## Excerpt
To summarize very briefly (while urging you to read Russ if you haven't already): K/S stories focus, in varying degrees of explicitness, on the sexual and emotional relationship between the (male) characters Captain Kirk and Mr. Spock of the starship Enterprise. The avid writers, publishers, and readers of K/S stories are virtually all women.
Drawing on the work of Patricia Frazer Lamb and Diana Veith, and of Camilla Decarnin,[2] Russ disposes persuasively of the facile notions that K/S aficionadas want to be men and that K/S sex can be read as literally gay male. She says that the characters are essentially androgynous. One K/S writer whom Russ quotes believes that many women "can't see themselves saving the universe once a week, they can't let their own sexuality out without becoming dependents or victims. So Kirk and Spock do it for them."[3]
I have feminist friends who can't understand the attraction K/S stories have for some women. I, on the other hand, was shrieking and blushing in instant recognition as I read Russ's essay, not because I was a closet K/S fan, but because I have my own version. All the characters in my fantasy world are men. Before I read Russ's essay, this did not seem an, uh, appropriate topic for feminist conversation or writing.
In her essay on K/S, Russ suggests that "sexual fantasy can't be taken at face value,"[4] and that "only those for whom a sexual fantasy 'works,' that is who are aroused by it, have a chance of telling us to what particular set of conditions that fantasy speaks, and can analyze how and why it works, and for whom."[5] I agree with both points.

## Extracted entries

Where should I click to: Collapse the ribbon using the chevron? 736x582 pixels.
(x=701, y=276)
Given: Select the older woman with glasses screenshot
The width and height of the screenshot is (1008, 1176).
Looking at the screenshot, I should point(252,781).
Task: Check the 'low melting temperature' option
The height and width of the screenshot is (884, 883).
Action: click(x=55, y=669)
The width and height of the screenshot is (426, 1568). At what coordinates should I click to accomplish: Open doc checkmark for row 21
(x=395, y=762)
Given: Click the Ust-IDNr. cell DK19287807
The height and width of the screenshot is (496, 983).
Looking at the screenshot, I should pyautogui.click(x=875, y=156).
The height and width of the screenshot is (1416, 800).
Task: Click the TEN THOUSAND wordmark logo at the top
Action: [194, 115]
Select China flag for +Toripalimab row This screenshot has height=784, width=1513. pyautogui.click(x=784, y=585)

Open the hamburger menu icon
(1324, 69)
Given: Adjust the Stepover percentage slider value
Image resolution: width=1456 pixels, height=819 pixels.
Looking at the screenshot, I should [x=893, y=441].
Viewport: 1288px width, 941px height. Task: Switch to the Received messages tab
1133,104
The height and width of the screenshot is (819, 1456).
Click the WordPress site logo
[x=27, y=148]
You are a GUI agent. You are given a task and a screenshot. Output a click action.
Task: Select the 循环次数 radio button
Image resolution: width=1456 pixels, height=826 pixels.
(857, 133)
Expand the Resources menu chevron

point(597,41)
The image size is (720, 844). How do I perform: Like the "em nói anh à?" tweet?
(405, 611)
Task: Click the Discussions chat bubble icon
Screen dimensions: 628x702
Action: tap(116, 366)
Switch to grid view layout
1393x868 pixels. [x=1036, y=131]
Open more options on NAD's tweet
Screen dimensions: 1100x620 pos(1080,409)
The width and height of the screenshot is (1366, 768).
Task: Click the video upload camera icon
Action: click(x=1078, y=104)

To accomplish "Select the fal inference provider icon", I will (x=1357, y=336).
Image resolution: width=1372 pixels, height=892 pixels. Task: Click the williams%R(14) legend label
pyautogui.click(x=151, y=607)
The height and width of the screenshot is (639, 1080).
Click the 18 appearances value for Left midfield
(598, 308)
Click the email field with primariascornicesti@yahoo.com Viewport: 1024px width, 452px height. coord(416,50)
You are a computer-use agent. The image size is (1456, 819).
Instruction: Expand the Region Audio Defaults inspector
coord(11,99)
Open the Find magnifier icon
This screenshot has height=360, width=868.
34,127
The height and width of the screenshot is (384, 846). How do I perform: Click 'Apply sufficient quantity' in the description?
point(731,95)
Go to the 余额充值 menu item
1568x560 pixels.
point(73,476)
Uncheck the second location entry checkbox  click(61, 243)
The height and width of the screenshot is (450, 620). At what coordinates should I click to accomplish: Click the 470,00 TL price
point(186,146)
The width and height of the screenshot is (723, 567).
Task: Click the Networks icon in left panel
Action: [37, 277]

## To do
1. In the excerpt on K/S stories, who are virtually all of the avid writers, publishers, and readers of these stories?
2. Please carry on the excerpt about K/S stories from its final sentence.

## Task-by-task answers
1. Women.

2.
Russ has been writing for well over a decade about how the female imagination has been constrained, when not totally stifled, by the roles that our patriarchal culture assigns to women. In "What Can a Heroine Do? or, Why Women Can't Write," she wrote, "Novels, especially, depend upon what central action can be imagined as being performed by the protagonist (or protagonists) -- i.e., what can a central character do in a book?"[6]
Patriarchal culture affects our fantasy lives whether we are writers or not. It's hard for many of us to imagine our female selves having adventures, especially once the heterosexual deportment imperative has started to operate in earnest. It's even harder to imagine a world where women adventurers are no big deal. In fantasy I've managed to resolve the contradictions to my own satisfaction, sexual and otherwise.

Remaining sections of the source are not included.